Das Soundsystem eines Clubs ist der einzige Teil der Produktion, den niemand fotografiert und den alle spüren. fabric hat gerade zwei seiner drei ersetzt: Room 2, seit 2016 unverändert, und Room 3, seit 2018 unverändert, beide komplett ausgebaut und in fünf Tagen von Grund auf neu aufgebaut, rechtzeitig vor einem 24-Stunden-Wiedereröffnungsevent.

Was hat sich in jedem Raum tatsächlich geändert?

Room 2s neuer Aufbau ist ein Sechs-Punkt-System, praktisch eine Quad-Konfiguration mit Seitenfüllungen, gebaut aus Multizellen-Fullrange-Boxen mit je einem obenaufgesetzten 21-Zoll-Basshorn, plus sieben separaten Basslautsprechern, die hufeisenförmig im Raum verteilt sind statt vorne an der Bühne gestapelt. Diese Anordnung zählt mehr als der Markenname auf den Boxen: Eine hufeisenförmige Bassverteilung streut die tiefen Frequenzen gleichmäßig über den ganzen Raum statt sie nahe der Bühne zu konzentrieren, genau das Problem, das die meisten Clubs nie lösen, weil eine Lösung bedeutet, ein funktionierendes System auszubauen, um etwas Unerprobtes zu testen.

Warum maßschneidern statt eine Standardanlage kaufen?

Beide Systeme wurden intern von fabrics Technical Manager Matt Smith entwickelt, in direkter Zusammenarbeit mit den norwegischen Audiospezialisten NNNN Audio, wobei jede Anlage speziell für die Architektur, die Materialien und die physische Dynamik ihres eigenen Raumes konstruiert wurde, statt einer einzigen Lösung von der Stange, die in zwei unterschiedliche Räume gestellt wird. Room 2 lief zuvor mit einer Pioneer-Pro-Audio-Installation, einem geschätzten, weit verbreiteten kommerziellen System; sie gegen einen raumspezifischen Maßbau zu tauschen ist eine Wette darauf, dass ein derart bekannter Raum eine Technik verdient, die auf seine tatsächlichen Wände abgestimmt ist, nicht auf ein Katalog-Datenblatt.

Wie baut ein Club sein Soundsystem neu auf, ohne monatelang zu schließen?

Der gesamte Prozess, Arbeiten an den Akustikpaneelen, Entfernung der alten Systeme und Installation der neuen in zwei Räumen, lief in fünf Tagen ab, rechtzeitig abgeschlossen kurz vor einem 24-Stunden-Wiedereröffnungsevent.

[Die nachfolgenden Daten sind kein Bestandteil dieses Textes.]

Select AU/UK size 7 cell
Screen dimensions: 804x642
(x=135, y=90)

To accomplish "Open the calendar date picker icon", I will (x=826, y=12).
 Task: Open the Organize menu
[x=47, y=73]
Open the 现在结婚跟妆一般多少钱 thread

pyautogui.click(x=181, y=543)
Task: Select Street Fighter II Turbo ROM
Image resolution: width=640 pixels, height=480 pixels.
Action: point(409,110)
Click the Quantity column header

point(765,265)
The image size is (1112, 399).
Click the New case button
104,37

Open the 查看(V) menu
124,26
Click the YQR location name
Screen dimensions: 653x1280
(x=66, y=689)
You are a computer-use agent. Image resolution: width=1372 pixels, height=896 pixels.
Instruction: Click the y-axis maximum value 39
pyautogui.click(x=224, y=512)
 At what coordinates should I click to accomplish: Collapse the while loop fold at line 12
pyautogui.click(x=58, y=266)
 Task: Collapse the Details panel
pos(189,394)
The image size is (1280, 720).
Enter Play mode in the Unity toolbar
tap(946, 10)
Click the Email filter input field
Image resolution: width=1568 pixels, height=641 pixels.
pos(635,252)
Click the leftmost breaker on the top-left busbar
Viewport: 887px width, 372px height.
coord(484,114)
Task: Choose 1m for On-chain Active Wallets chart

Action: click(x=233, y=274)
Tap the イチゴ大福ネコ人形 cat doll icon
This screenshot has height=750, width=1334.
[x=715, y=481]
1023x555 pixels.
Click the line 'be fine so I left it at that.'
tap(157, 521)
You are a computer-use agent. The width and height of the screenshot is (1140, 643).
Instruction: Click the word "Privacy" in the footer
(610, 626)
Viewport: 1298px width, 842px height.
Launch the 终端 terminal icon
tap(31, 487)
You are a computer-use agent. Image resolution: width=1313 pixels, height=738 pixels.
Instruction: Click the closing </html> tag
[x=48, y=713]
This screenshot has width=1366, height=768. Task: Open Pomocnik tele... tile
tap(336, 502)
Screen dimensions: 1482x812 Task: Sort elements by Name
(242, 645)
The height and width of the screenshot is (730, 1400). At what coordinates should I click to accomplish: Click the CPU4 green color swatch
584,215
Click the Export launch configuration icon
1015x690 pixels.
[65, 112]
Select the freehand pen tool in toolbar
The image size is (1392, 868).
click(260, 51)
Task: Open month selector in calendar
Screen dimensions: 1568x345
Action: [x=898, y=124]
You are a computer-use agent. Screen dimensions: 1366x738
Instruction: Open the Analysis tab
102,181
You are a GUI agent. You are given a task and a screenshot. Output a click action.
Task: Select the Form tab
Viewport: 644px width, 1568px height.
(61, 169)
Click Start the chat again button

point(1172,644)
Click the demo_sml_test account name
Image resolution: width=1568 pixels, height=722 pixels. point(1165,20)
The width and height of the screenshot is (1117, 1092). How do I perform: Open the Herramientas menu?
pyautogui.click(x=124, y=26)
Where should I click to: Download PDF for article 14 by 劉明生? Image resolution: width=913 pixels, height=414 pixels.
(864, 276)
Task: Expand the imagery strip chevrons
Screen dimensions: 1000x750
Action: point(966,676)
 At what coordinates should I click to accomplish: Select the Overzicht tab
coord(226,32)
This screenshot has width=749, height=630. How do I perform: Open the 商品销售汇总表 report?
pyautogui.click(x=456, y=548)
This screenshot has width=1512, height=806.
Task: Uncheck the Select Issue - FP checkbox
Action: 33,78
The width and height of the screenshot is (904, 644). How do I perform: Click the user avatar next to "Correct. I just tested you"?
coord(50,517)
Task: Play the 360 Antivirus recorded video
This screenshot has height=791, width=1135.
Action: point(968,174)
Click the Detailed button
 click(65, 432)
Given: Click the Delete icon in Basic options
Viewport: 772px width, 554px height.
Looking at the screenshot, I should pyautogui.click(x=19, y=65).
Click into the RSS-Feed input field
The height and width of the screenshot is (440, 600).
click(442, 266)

Das ist schnell für jede Soundinstallation, erst recht für zwei gleichzeitig, und folgt einer ähnlichen Überholung von Room 1 im Jahr 2024, was bedeutet, dass fabric mittlerweile jeden Raum im Gebäude innerhalb von rund drei Jahren neu aufgebaut hat.

Warum das wichtig ist

Ein derart durchdachtes Soundsystem taucht auf keinem Flyer auf, aber es ist der Unterschied zwischen einem Club, der wie jeder andere klingt, und einem, für den Leute extra anreisen, gerade wegen der Art, wie eine Bassdrum in diesem Raum ankommt, und fabric hat gerade zwei seiner drei Räume von Grund auf neu konstruiert, statt zu kaufen, was alle anderen kaufen.

Was wir denken

Die hufeisenförmige Bassanordnung in Room 2 ist das Detail, das Aufmerksamkeit verdient: Die meisten Clubs behandeln die Bassverteilung als Problem, mit dem man sich arrangiert, nicht als eines, das man löst, weil eine Lösung einen kompletten Ausbau bedeutet, den sich die meisten Locations nicht leisten können zu rechtfertigen. Fabric hat das gerade zweimal in einer Woche gemacht.